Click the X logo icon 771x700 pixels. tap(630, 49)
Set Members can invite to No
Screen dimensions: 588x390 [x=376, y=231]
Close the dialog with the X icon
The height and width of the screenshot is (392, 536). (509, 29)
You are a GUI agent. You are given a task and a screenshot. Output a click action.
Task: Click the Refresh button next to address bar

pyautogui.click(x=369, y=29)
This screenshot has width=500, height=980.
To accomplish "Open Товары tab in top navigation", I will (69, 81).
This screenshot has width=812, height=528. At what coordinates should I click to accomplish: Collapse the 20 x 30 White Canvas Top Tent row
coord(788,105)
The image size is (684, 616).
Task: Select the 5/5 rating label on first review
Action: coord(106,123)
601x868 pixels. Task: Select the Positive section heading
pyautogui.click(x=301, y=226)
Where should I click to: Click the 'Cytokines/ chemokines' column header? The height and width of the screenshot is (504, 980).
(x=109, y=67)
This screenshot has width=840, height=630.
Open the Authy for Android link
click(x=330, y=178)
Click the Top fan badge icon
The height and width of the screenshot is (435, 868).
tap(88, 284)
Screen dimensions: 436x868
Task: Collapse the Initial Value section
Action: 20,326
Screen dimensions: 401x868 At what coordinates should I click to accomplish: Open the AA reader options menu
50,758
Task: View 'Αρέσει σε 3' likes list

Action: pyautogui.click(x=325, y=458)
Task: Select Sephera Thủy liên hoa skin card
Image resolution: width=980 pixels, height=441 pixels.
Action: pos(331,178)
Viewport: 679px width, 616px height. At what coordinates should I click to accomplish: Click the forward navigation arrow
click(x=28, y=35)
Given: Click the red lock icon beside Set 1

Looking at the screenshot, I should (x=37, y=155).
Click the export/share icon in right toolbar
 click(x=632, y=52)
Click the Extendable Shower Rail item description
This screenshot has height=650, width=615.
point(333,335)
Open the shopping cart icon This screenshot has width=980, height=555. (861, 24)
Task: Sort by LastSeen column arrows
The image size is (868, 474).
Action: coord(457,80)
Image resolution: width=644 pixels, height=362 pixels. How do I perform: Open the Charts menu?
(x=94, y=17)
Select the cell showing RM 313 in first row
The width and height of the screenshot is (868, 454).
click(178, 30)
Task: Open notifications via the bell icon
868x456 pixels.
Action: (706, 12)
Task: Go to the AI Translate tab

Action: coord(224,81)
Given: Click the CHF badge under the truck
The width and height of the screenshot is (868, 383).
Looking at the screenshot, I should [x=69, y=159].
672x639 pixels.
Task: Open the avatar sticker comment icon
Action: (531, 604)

[Task prompt]
Would you retype exactly the lines above, from the line with "Set Members can invite to No" to the line with "You are a GUI", with both end lines kept and nothing more?

[Solution]
Set Members can invite to No
Screen dimensions: 588x390 [x=376, y=231]
Close the dialog with the X icon
The height and width of the screenshot is (392, 536). (509, 29)
You are a GUI agent. You are given a task and a screenshot. Output a click action.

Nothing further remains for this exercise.